AMD’s EPYC Milan processors launched last month with 120 new world records to their credit in various applications, like HPC, Cloud, and enterprise workloads. But variants of these chips will eventually come to the market as Threadripper models for high end desktop PCs, and AMD’s server records don’t tell us too much about what we could expect from the PC chips. However, the company recently broke the Cinebench world record with its Milan chips, giving us an idea of what to expect in rendering work.

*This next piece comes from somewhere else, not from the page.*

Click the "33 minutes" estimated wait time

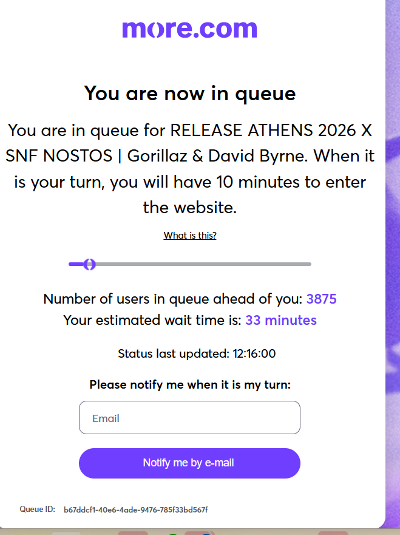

Just for fun, we also ran a few tests on Intel’s new flagship 40-core Ice Lake Xeon chips to see how they stack up against not only AMD’s new record it set with the server chips, but also a single AMD Threadripper processor.
During the latest episode of AMD’s The Bring Up YouTube video series, the company took two of its $7,980 EPYC Milan 7763 chips for a spin in Cinbench R23, a rendering application that AMD commonly uses for its desktop PC marketing (largely because it responds exceedingly well to AMD’s Zen architectures).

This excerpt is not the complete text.